Title: The Elo++ rating system
Post by omar on Feb 21^st, 2011, 8:04pm

Yannis Sismanis, the winner of the Chess Rating competition on Kaggle.com has written a paper describing his rating system which he calls Elo++.

http://arxiv.org/abs/1012.4571

It looks quite interesting. I wonder if it would work better than WHR on the Arimaa data.

Title: Re: The Elo++ rating system
Post by Fritzlein on Feb 21^st, 2011, 9:23pm

Thanks for the link, Omar. It was an interesting read. I respect the author for having the guts to settle on a system with only two parameters, the first of which is well know. The "white advantage" parameter worked out to almost exactly 55%-45% between equal players, which is the round number that I have been quoting for years, so he could hardly expect this parameter to win him the competition.

The other parameter is the interesting one, namely how much do you rely on an assumption that folks who play each other are nearly equal in strength. This is a very clever idea, and apparently a competition-winning one. However, I would be strongly opposed to implementing any rating system that actually used such a parameter.

The problem is that chess ratings serve more societal functions than to simply predict future game outcomes. They also measure prestige. Chess players get invited to or excluded from top-tier chess tournaments almost entirely based on their ratings. Losing or gaining a few Elo points can substantially impact a chess professional's income. It's not just science at stake here; it's money.

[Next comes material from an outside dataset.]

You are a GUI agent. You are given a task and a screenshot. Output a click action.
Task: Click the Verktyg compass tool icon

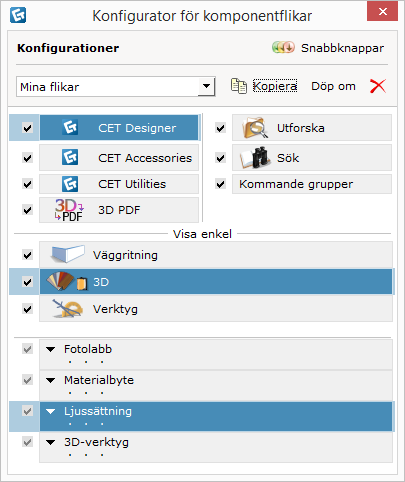pyautogui.click(x=68, y=309)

If Elo++ (or any similar system) were adopted by FIDE, the players would all quickly understand that if you play strong opponents, the system assumes you are a strong player, and similarly assumes you are weak if you play weak opponents. Thus every player has an instant incentive to play above his grade whenever possible, and avoid playing below his grade at all costs. By carefully choosing his opponents, a player can improve his rating above what would be implied by his results alone. Elo++ would be a classic case of an attempted prediction changing the very behavior that it is attempting to predict. But even if this logical issue didn't doom the system, the social impact of everyone trying to avoid playing below his grade would be very undesirable.

We here on arimaa.com have plenty of evidence that people will try to game any system, and that there are negative consequences whenever there is an exploitable loophole. Anyone else who has tried to implement on-line ratings systems has surely encountered the same issues. It is a waste of energy to try to squeeze the last juice of significance out of a dataset that is assumed to have been generated under controlled conditions. Far more important is to constantly consider what behavior will be induced if players understand the system and play solely to maximize their own ratings.